NEW YORK
Standard & Poor's Ratings Services raised its opinion on WellCare Health Plans Inc. on Wednesday, saying the health insurer's performance has been good and its operations are steady.
The agency raised its counterparty credit rating for WellCare to 'B' from 'B-'. Counterparty credit ratings are S&P's opinion of a company's overall creditworthiness. The new rating is still non-investment grade, or "junk," status.
WellCare is beginning to recover from government investigations into its business. Last year, the company agreed to pay about $125 million to settle charges it defrauded the states of Florida and Illinois and overstated its profits from 2004 and 2007. With the investigations settled, WellCare was allowed to start marketing Medicare programs again.

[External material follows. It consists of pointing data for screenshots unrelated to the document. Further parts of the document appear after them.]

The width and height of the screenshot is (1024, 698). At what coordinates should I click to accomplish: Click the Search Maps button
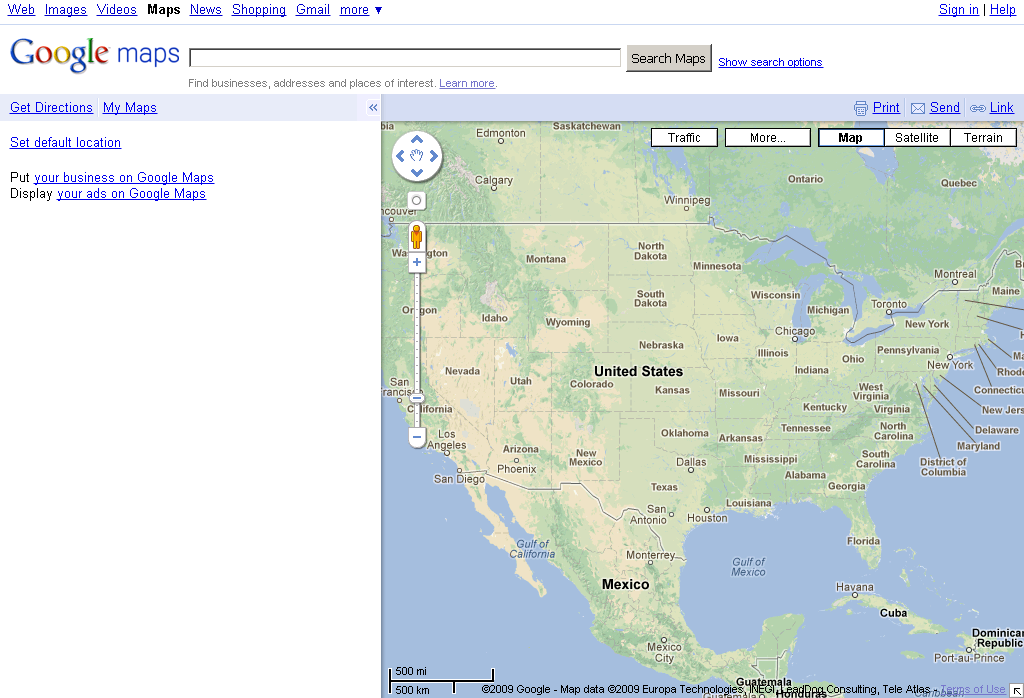668,58
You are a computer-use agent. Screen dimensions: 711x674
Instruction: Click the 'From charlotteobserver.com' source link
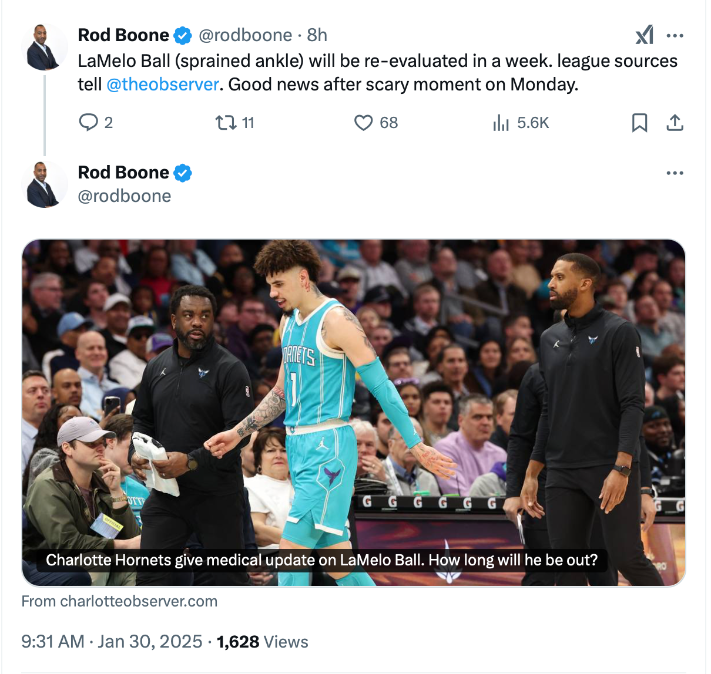(119, 601)
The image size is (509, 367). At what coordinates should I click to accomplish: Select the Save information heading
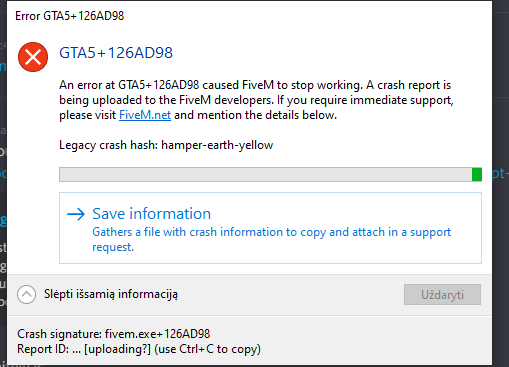point(152,214)
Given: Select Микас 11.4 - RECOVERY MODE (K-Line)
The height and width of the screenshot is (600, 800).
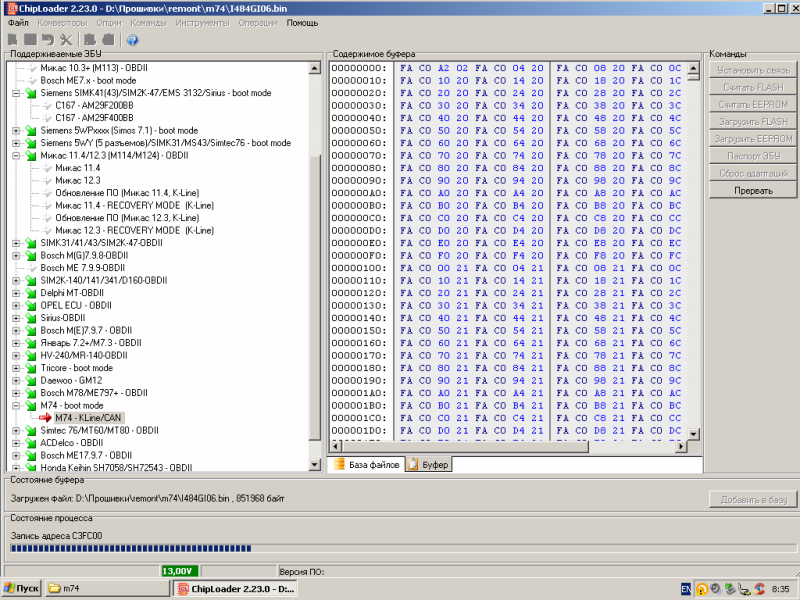Looking at the screenshot, I should tap(135, 205).
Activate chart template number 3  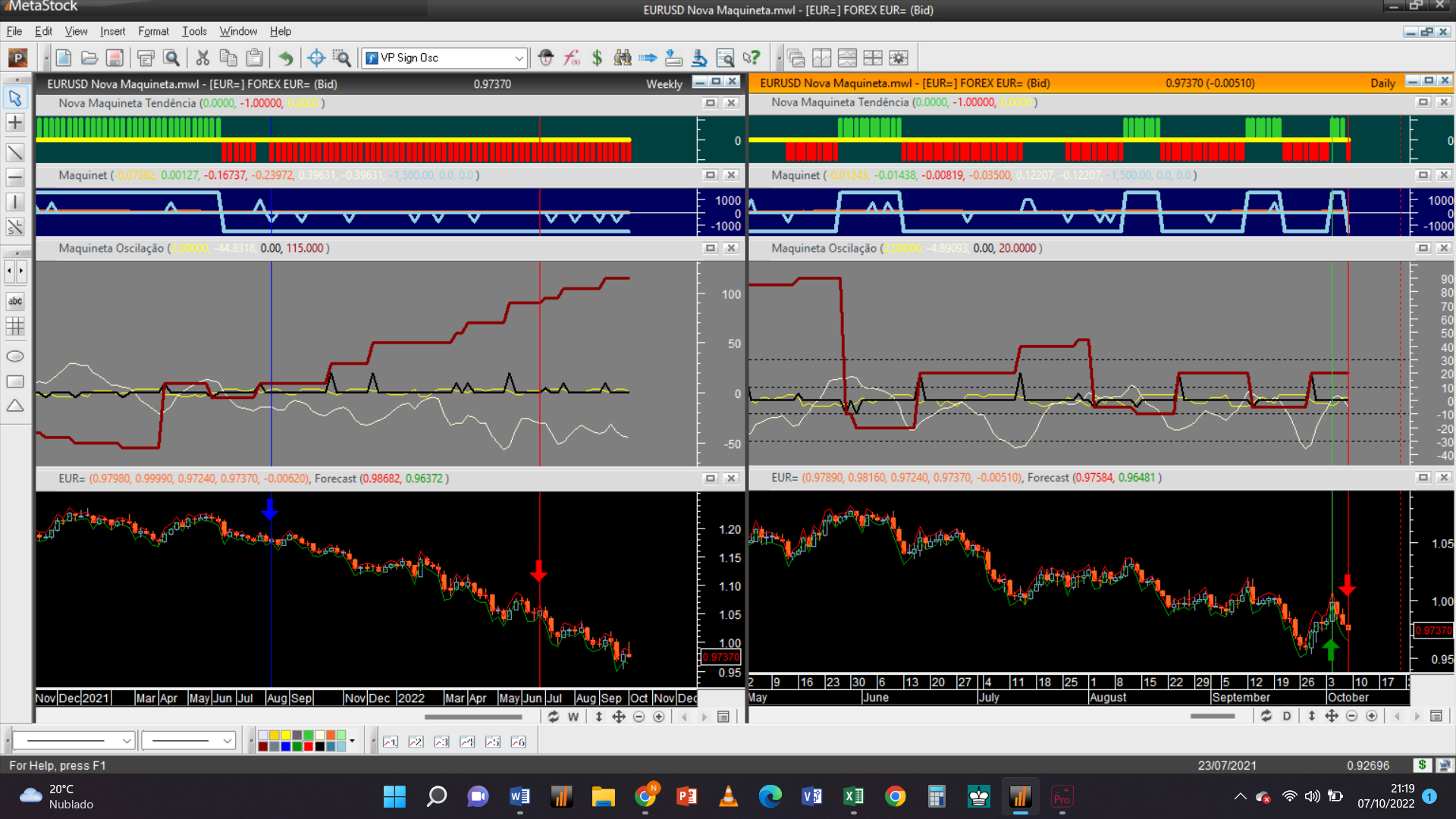tap(441, 742)
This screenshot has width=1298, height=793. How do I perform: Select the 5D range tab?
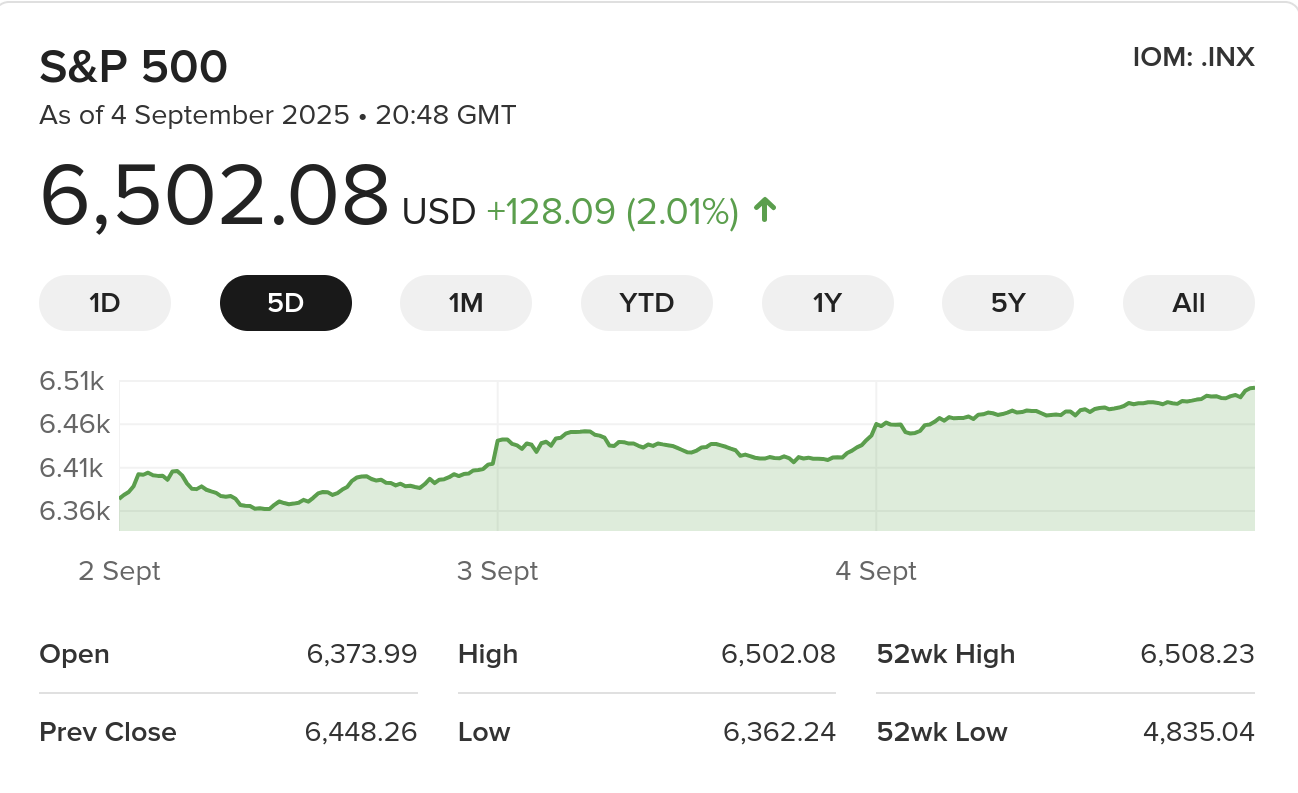pyautogui.click(x=285, y=302)
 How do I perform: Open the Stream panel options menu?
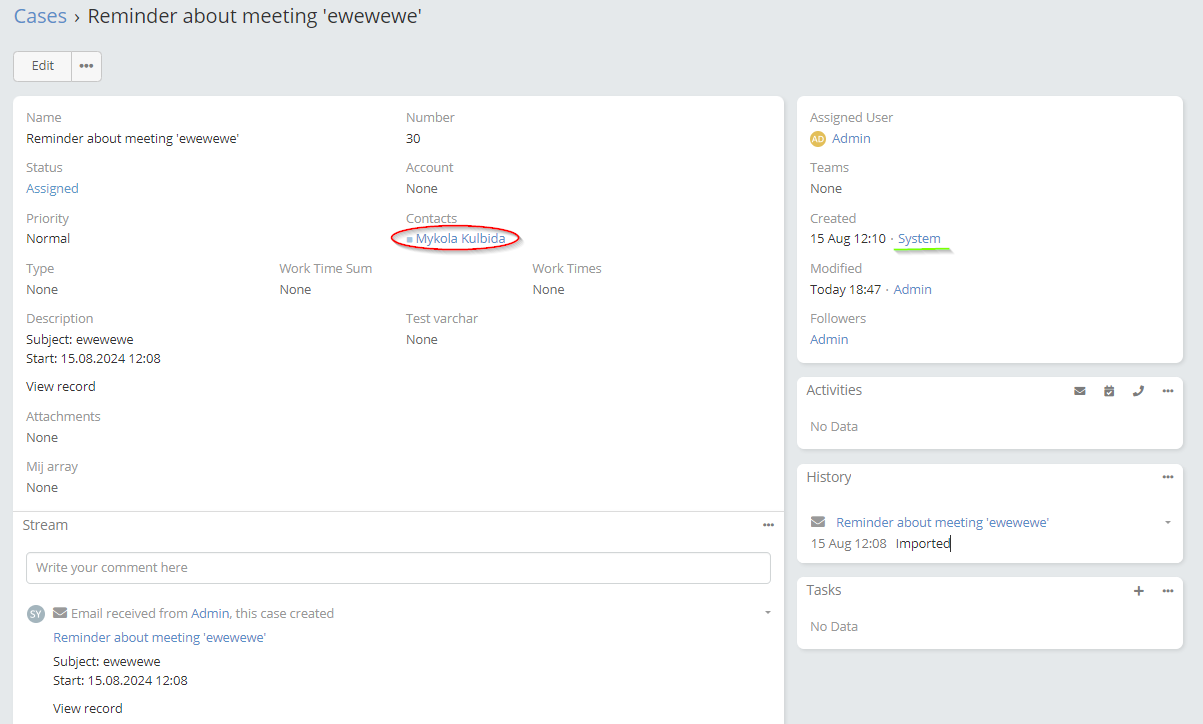(x=768, y=525)
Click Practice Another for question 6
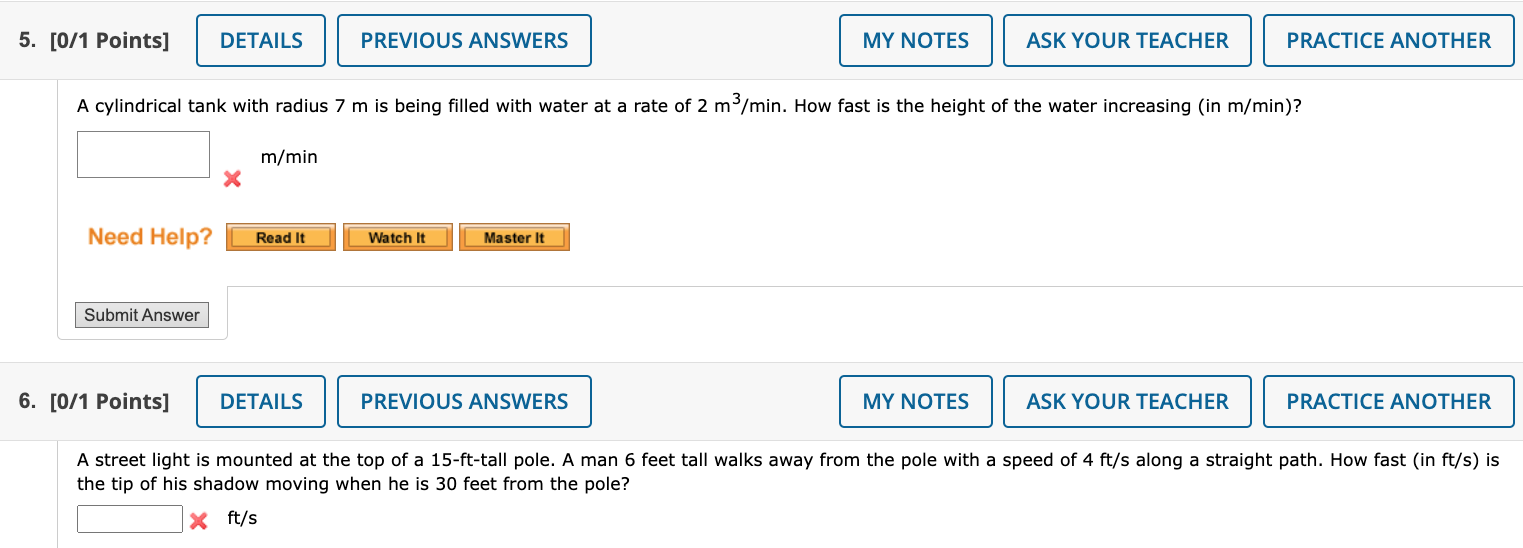 pyautogui.click(x=1388, y=402)
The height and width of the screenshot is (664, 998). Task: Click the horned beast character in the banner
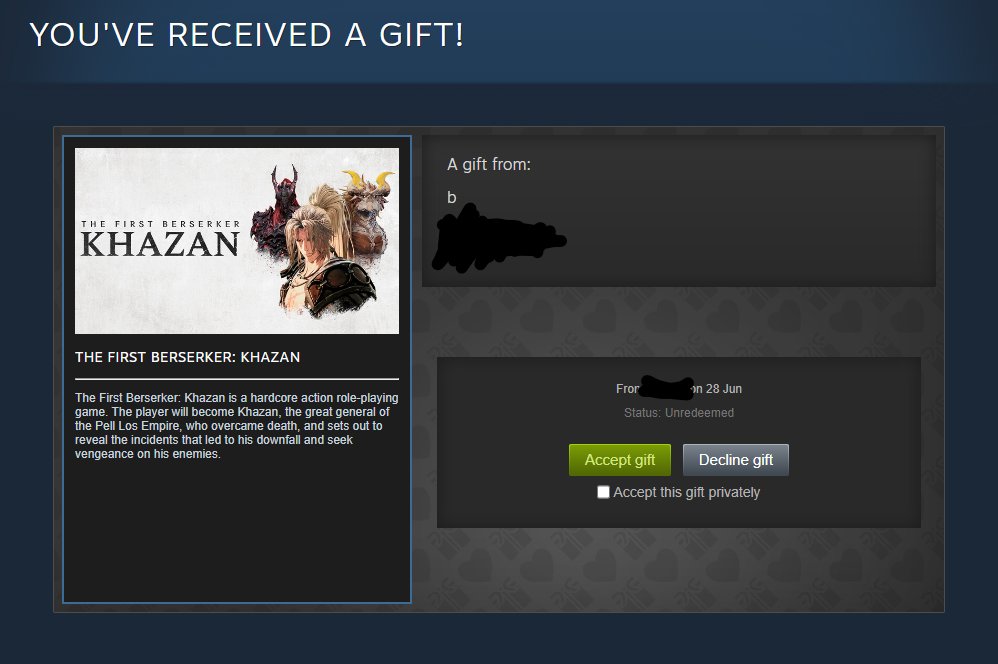point(368,210)
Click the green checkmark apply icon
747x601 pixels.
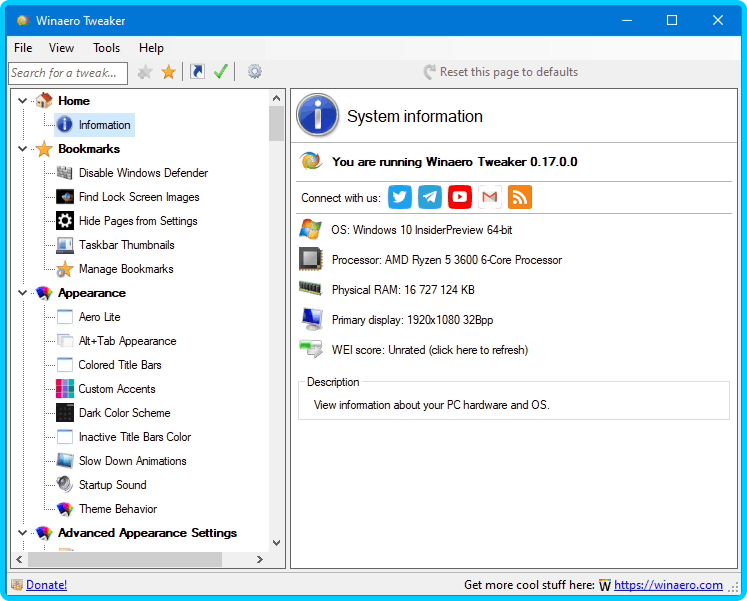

The company's CEO Todd Farha and CFO Paul Behrens resigned in early 2008, shortly after the government raided WellCare's headquarters and the investigation became public.
"Under its new senior management team, WellCare has produced good operating performance, sustained its market presence, and expanded its operating scale through some challenges in 2008 and 2009," said Standard & Poor's analyst Hema Singh.
Singh said WellCare's pretax profit grew significantly in 2009, and because the company has no outstanding debt, it has good access to cash and financial flexibility. Singh maintained a positive outlook on WellCare, meaning further upgrades are possible.
The Tampa, Fla., company's current rating is five notches into "junk" status.
WellCare's stock rose 11 cents to $62.05 after-hours. The shares fell 3 cents to close regular trading at $61.94.